Le clavier QWERTY servait donc à régler un problème mécanique et non pas à améliorer l’ergonomie ou la vitesse de frappe. Rapidement le clavier est adopté dans tous les pays à alphabet latin, avec quelques adaptations mineures (QWERTZ en Allemagne et dans la majorité des pays d’Europe de l’Est par exemple). Mais en France l’adaptation va un peu plus loin qu’ailleurs et donne naissance au fameux AZERTY. L’origine exacte de cette exception française est inconnue des historiens mais elle semble s’être imposée progressivement au cours de la première décennie du XXème siècle explique l’historienne Delphine Gardey dans dans un article très savant sur le sujet.

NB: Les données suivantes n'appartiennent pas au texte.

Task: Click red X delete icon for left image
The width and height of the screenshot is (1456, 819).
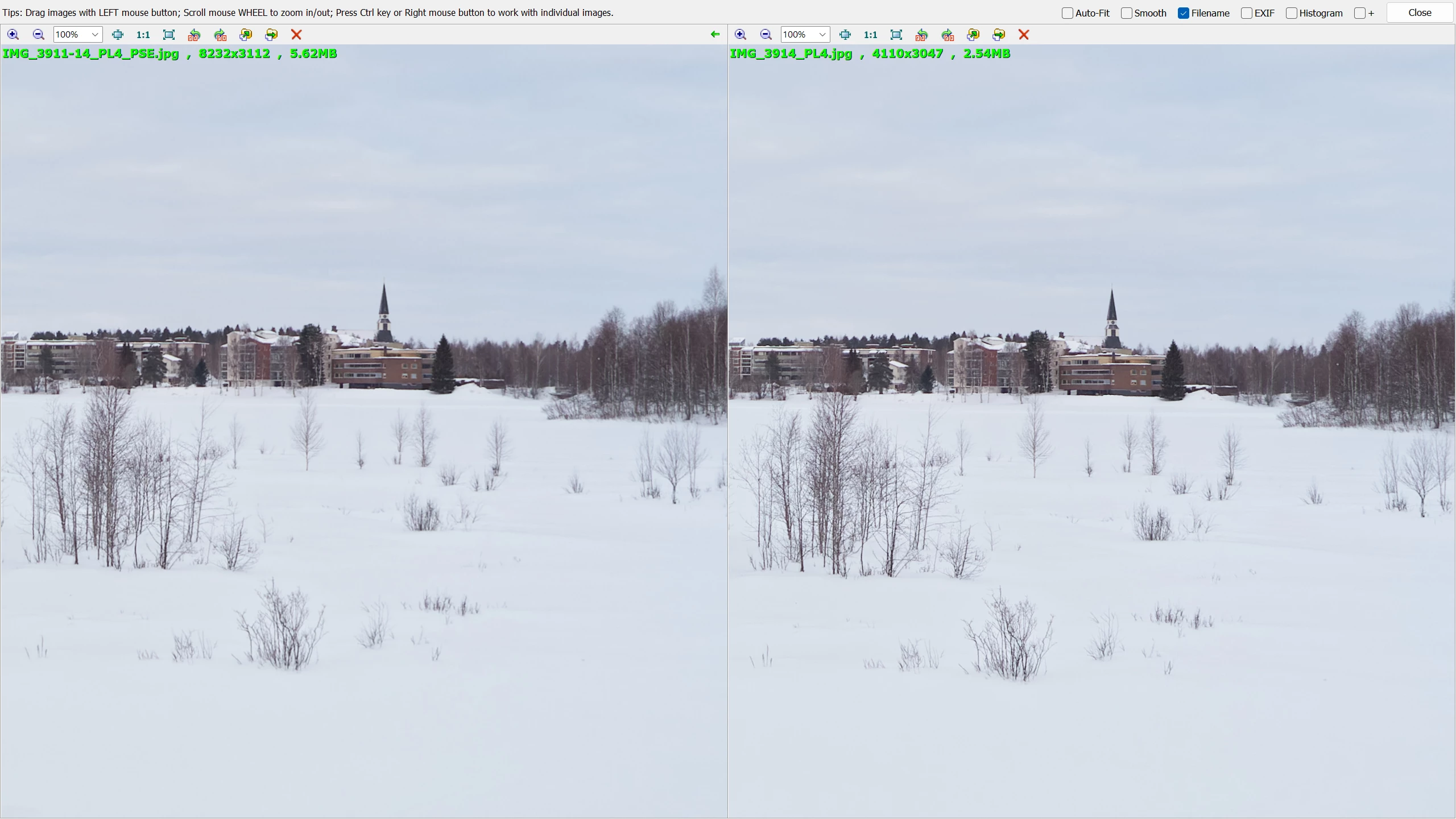Action: pyautogui.click(x=296, y=35)
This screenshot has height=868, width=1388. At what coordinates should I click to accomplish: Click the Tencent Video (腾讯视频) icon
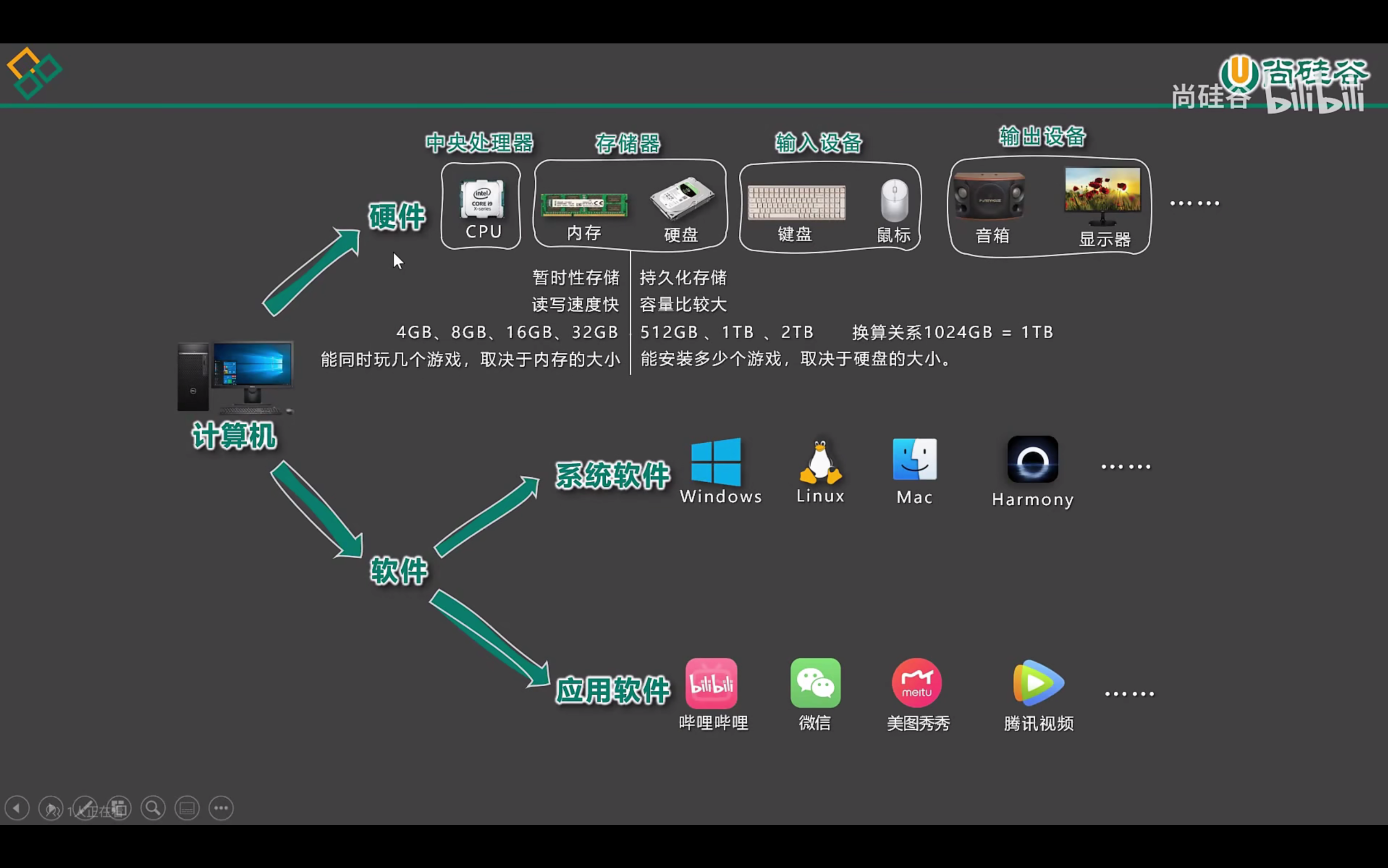point(1037,683)
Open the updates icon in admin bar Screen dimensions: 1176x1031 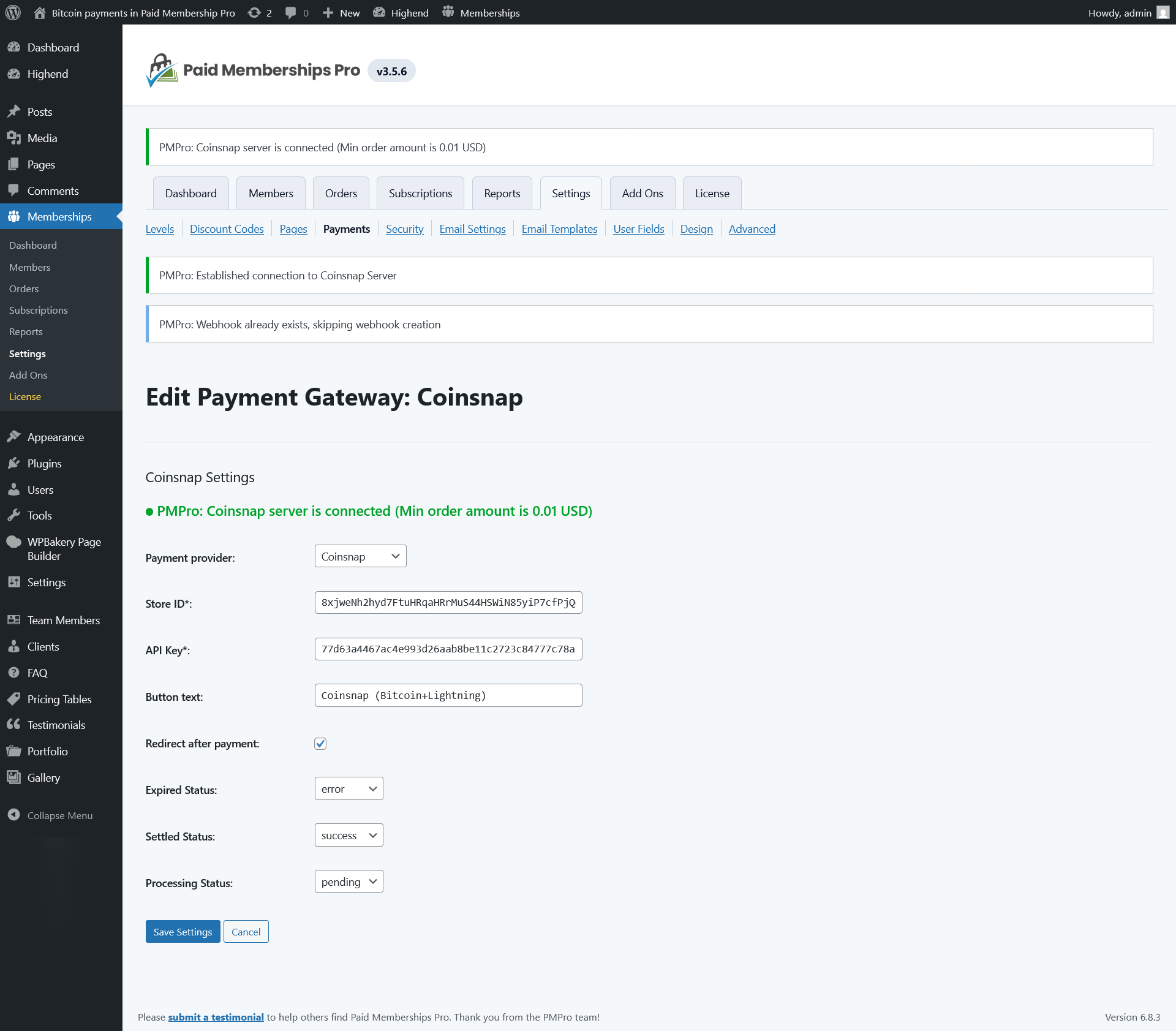click(x=254, y=12)
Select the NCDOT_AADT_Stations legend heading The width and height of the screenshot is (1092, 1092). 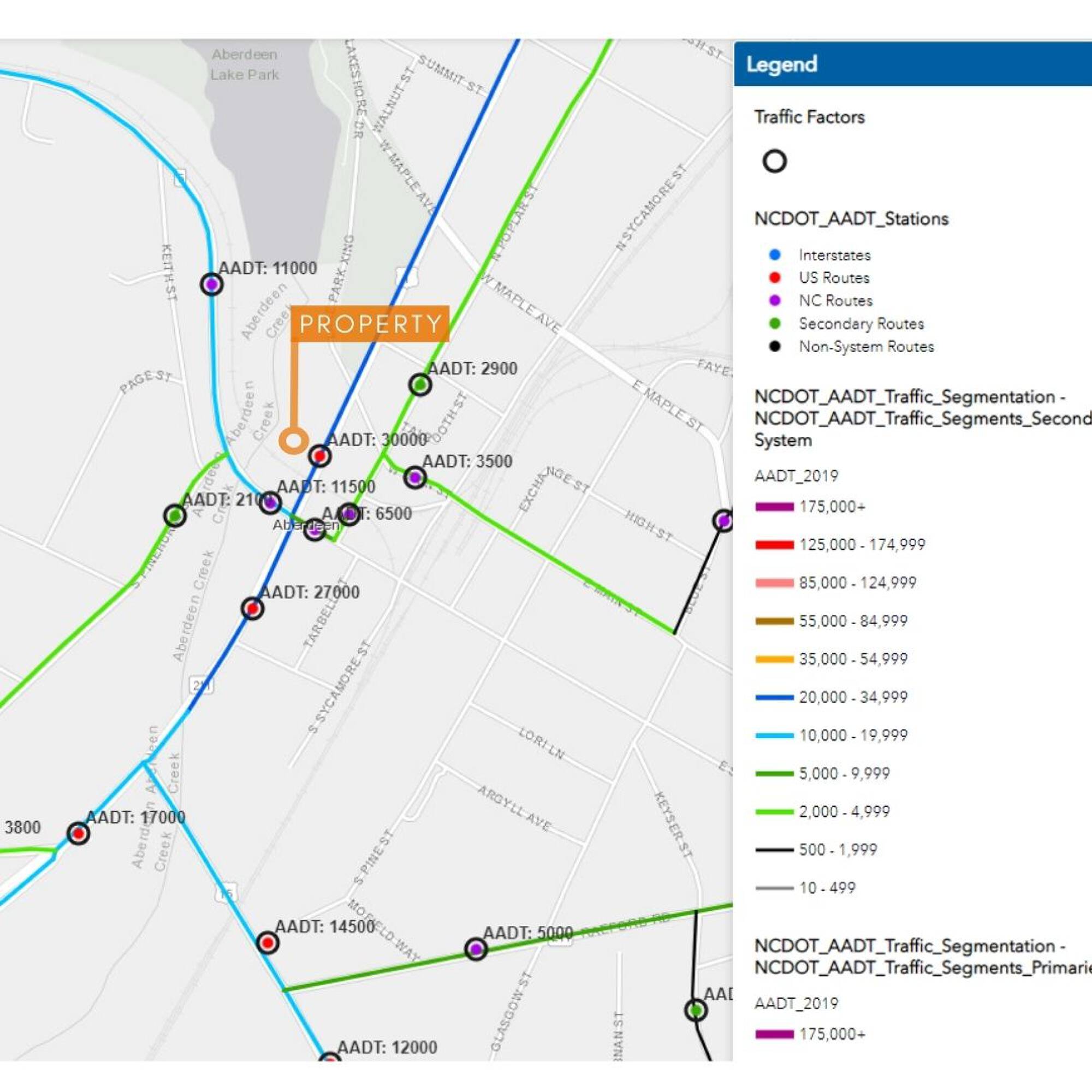pos(851,219)
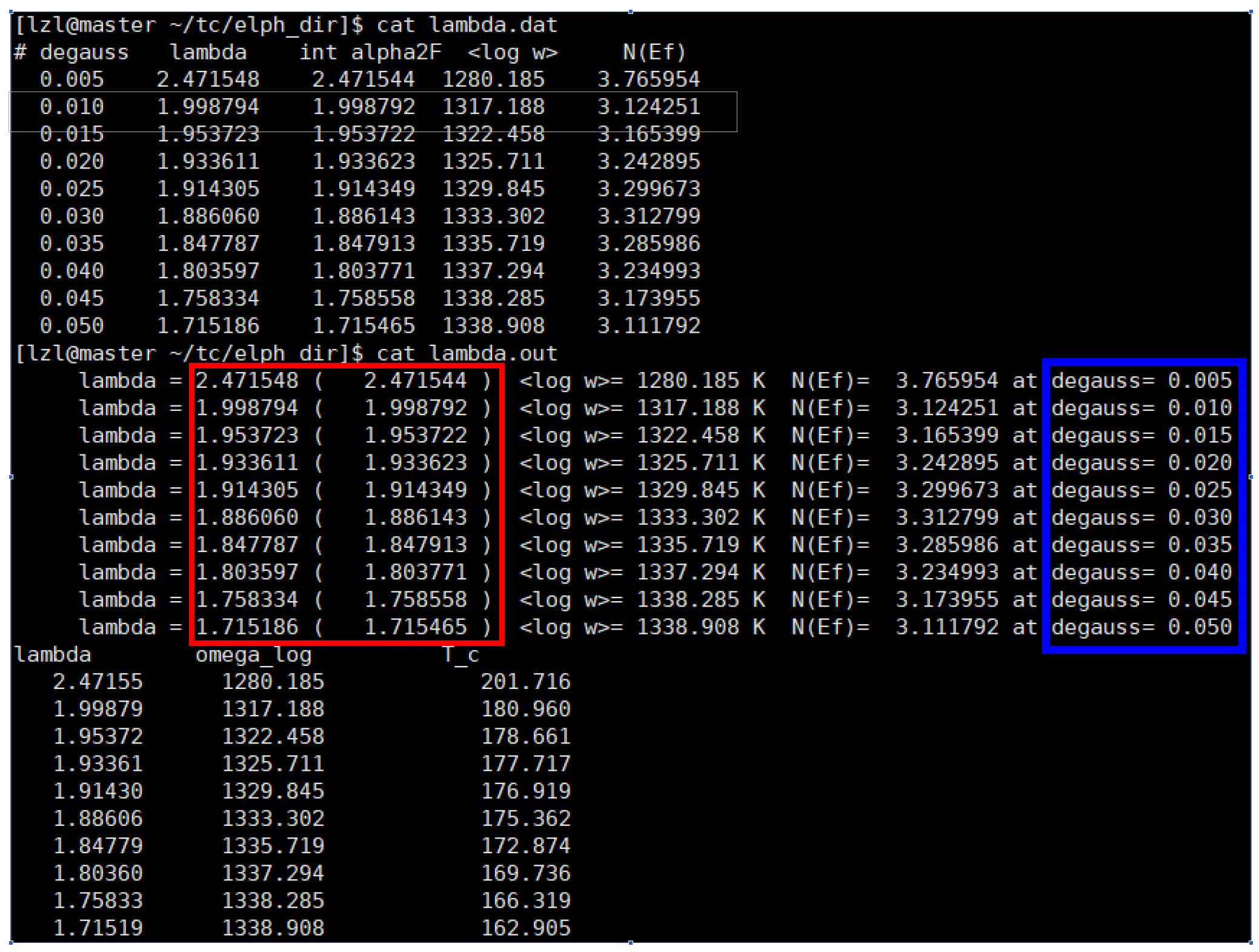The image size is (1259, 952).
Task: Click the T_c column header
Action: [460, 654]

Le fait qu’à l’époque la majorité des machines vendues en France sont importées, des Etats-Unis notamment, n’empêche pas à l’exception de prendre racine. Les fabricants américains acceptent de produire des machines adaptées pour le marché français. Mais quant à savoir pourquoi AZERTY, le mystère reste entier. Une chose est sûre: il n’est pas mieux adapté à la frappe de la langue française que son cousin. Québecois et Suisse francophones utilisent d’ailleurs des claviers QWERTY, avec des touches spéciales pour les accents.
Force de l’habitude
Une tentative d’imposer une clavier mieux adapté à la langue française – et permettant donc de taper beaucoup plus vite- conçu par un certain Albert Navarre en 1907, finira par échouer, note Dephine Gardey. Ultérieurement, les autres essais, en France ou ailleurs (tel le Dvorak dans les années 1930) ont toutes connu le même sort. En France, en 1976, une norme officielle a même été adoptée à titre d’essai pour un clavier QWERTY. En vain là aussi.
Cette histoire du clavier est d’ailleurs devenue un exemple classique évoqué par les économistes qui s’intéressent à la théorie dite de “path dependency” (littéralement dépendance au chemin emprunté) qui explique comment des décisions ou des pratiques passées peuvent guider des décisions en dehors de toutes rationnalité. En l’occurrence, la domination des claviers QWERTY et AZERTY n’a pas d’autre raison d’être que leur antériorité.